Closing the Teach For America Blogging Gap
Aug 26 2011

I know you miss me.

Remember This Kid? I hope you didn’t think I was ever going to stop writing about him, even if I’m in a new state far away now.

A couple kids got my phone number at the very end of the year last year. I wouldn’t give it to them while they were my students, but I really wanted them to understand I wasn’t abandoning them when I left my school. I made a teacher Facebook account to keep in touch with most of them, but I slipped my number to the kids who didn’t have internet. I didn’t try to be secretive, so my number has definitely gotten out and every now and then I get kids contacting me. It’s pretty heartwarming, actually.

So This Kid actually found my phone number and called me, which was wildly out of the blue and unexpected. While the reason for his call was math help, he also kept slipping into chats about his life and my life and both of our new schools. I’m going to flatter myself that he misses me … at least a tiny bit.

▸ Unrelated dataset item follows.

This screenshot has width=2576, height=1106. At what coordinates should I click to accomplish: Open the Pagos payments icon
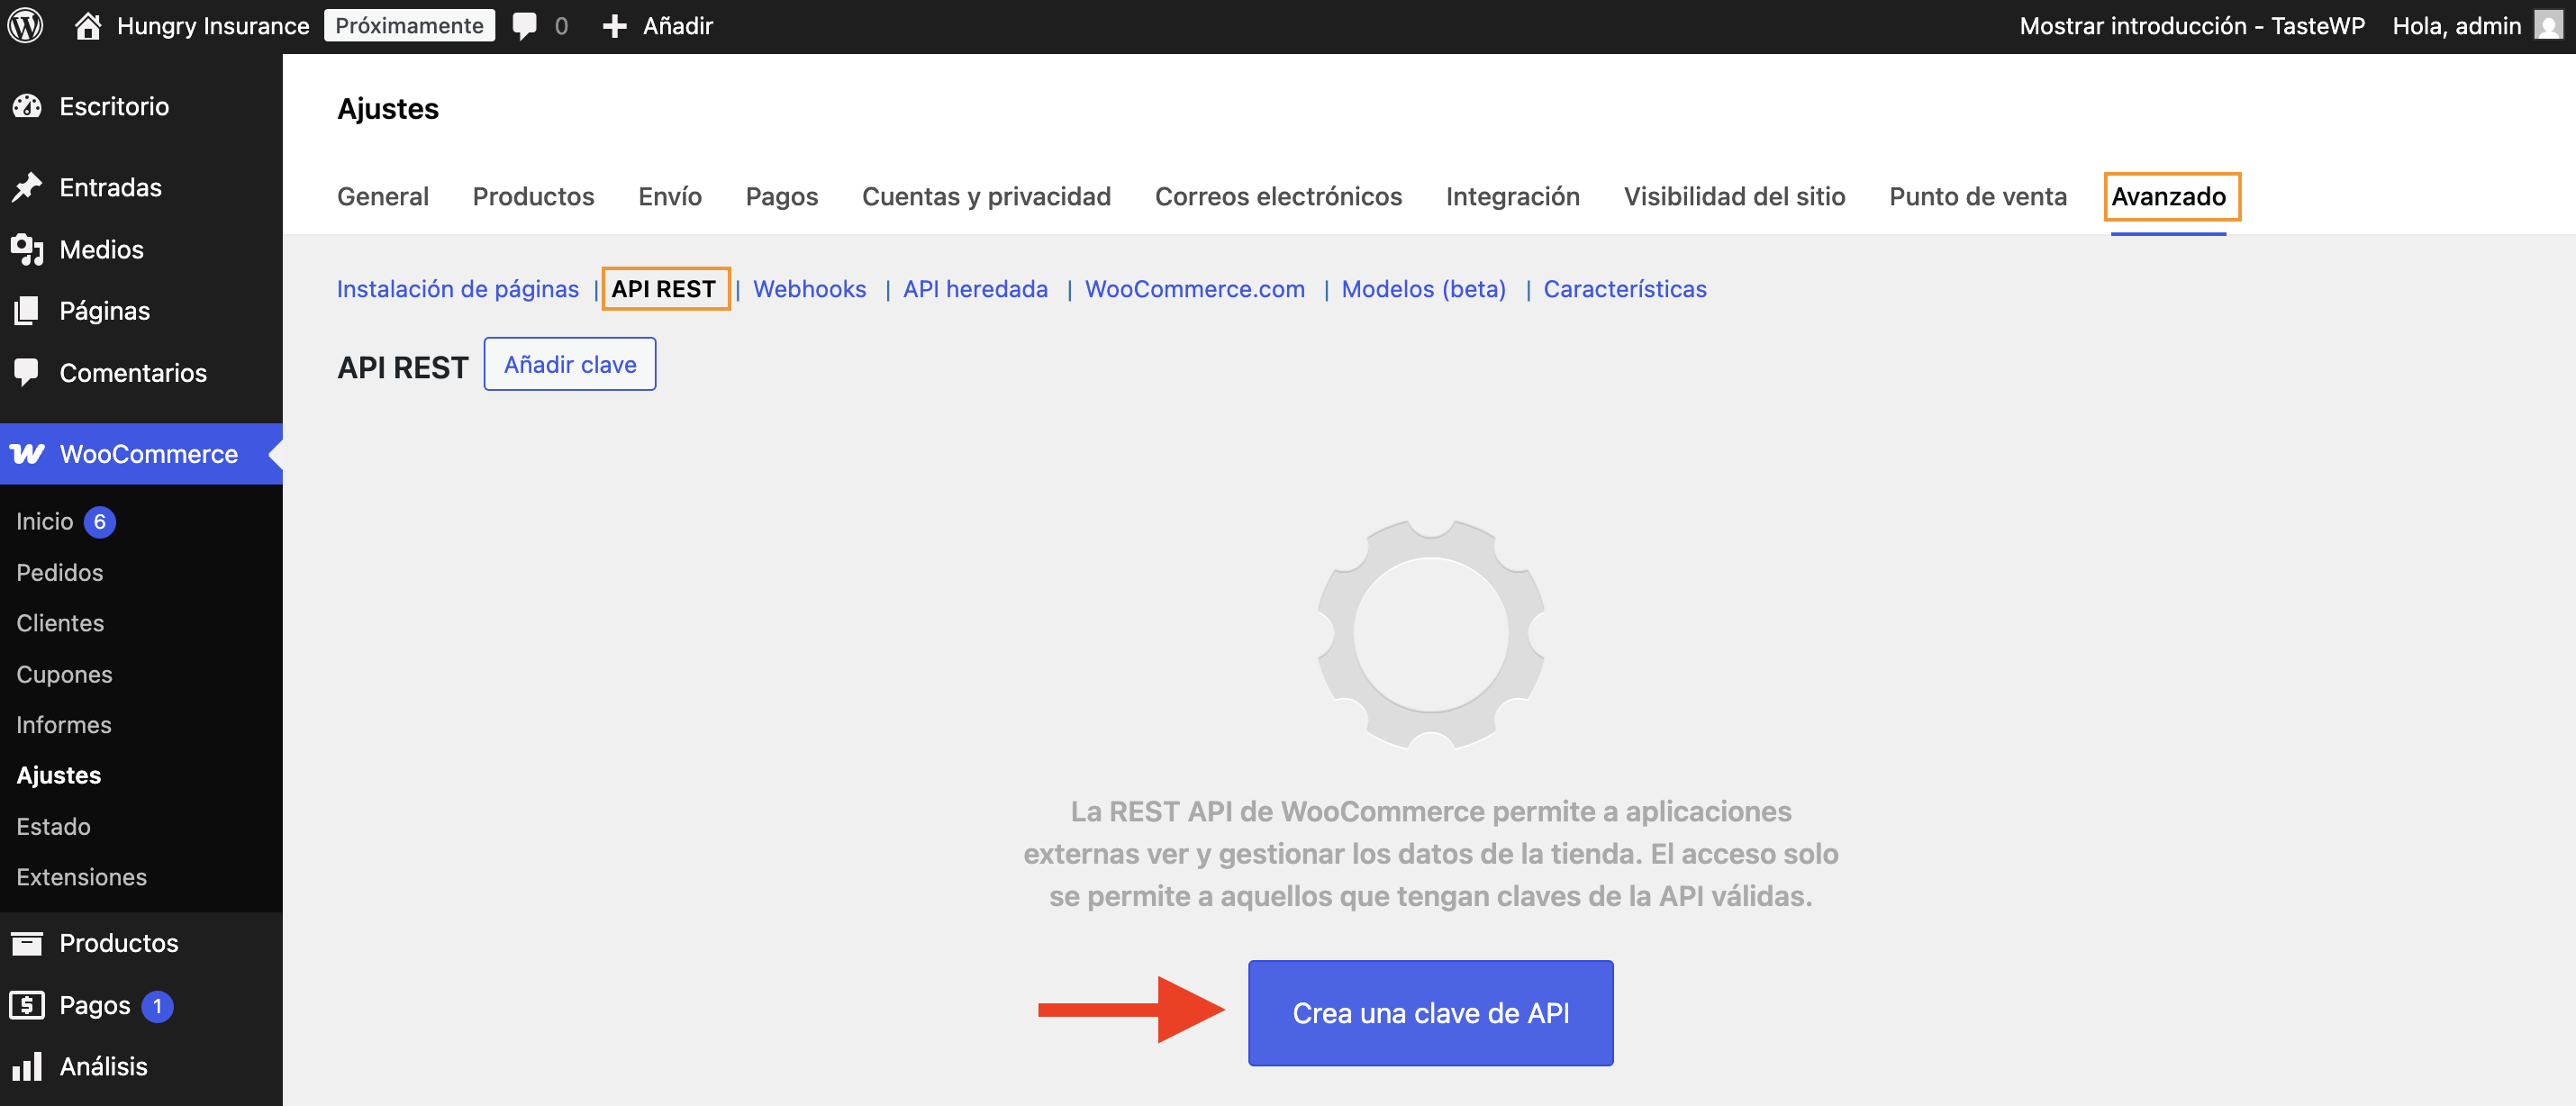[x=27, y=1005]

Of course, the reason he needs math help is that, three weeks into his freshman year of high school, he already got suspended for how he was treating a teacher. Of course, he got a packet of math work without being in the class to learn about it. I’m impressed that he is putting effort into the work while he’s suspended, but I also sense that it’s a little bit of a F*** You to his new math teacher (not the one he got suspended for). Apparently he likes to tell her how much better his old teacher was and how he already learned everything she’s teaching him (YES my kids are prepared for high school!), and so I’m sure he’s now too proud to let himself get behind and need to ask for her help. He prefaces most questions to me with, “I know you taught me this, and I’m sorry I wasn’t paying any attention that day, but….”

The part I’m actually proud of is that his new teacher was wrong on some of her calculations (-4^2 is actually not the same thing as (-4)^2) and he caught her. He knew better (!) and tried to correct her, but she insisted that she was right. When he noticed that his answer key had the same mistake on it, he called me (for the third time now), already confident but needing some backup. When I confirmed his answer to the problem, he was absolutely overjoyed.

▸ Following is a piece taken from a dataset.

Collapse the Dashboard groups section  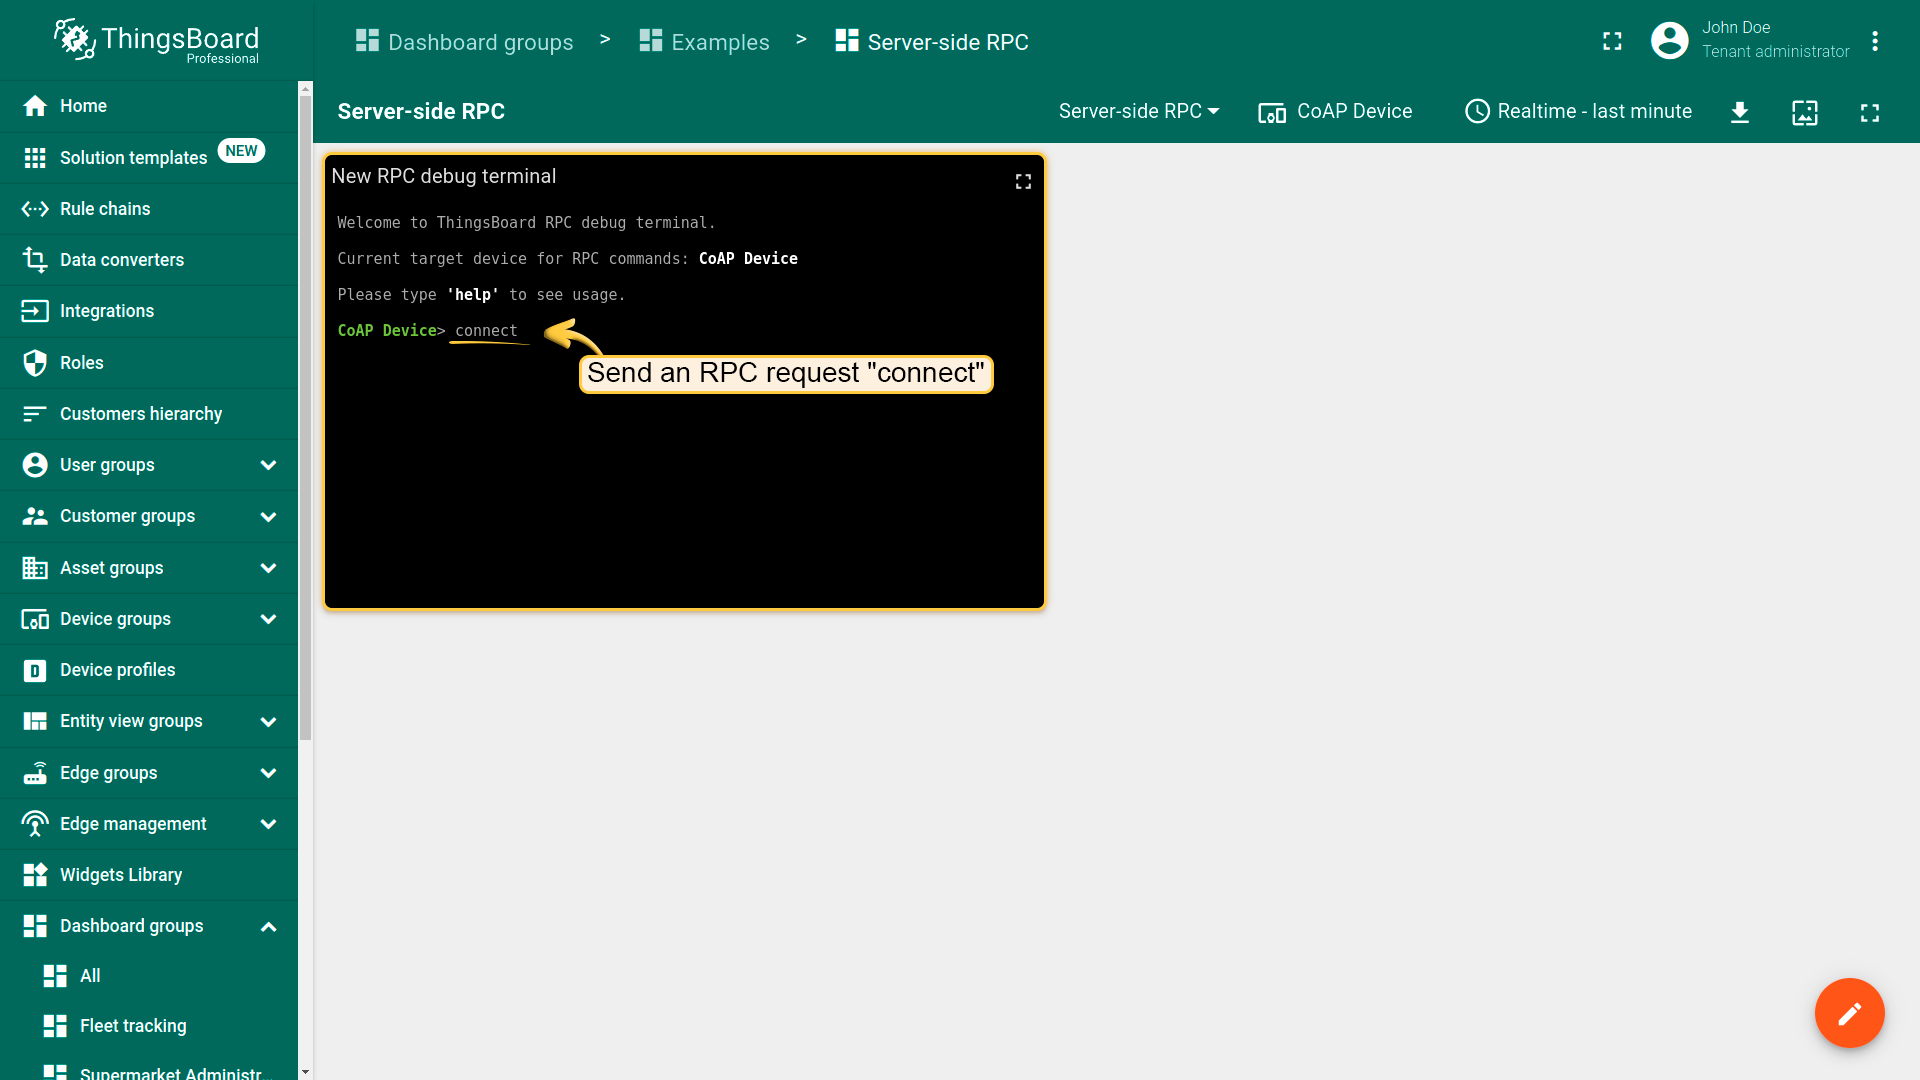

Unfortunately, my next question was, “Do you know what you need to do now?” I was getting at a respectful way to discuss it with his teacher, but instead he responded, “Yeah, I do. I’m just going to yell at her about it until she cries.”

Um, no. That actually wasn’t my plan.

4 Responses

  1. Wess

    GUH. Please write about this kid every day.

  2. stephanie

    Ok, I kept re-reading the problem, trying to see why the calculations weren’t the same. I finally noticed the first negative sign is before the line break …. duh!

  3. I basically follow that philosophy in all my interactions with people who disagree with me. It works. I don’t know why you’re telling him no.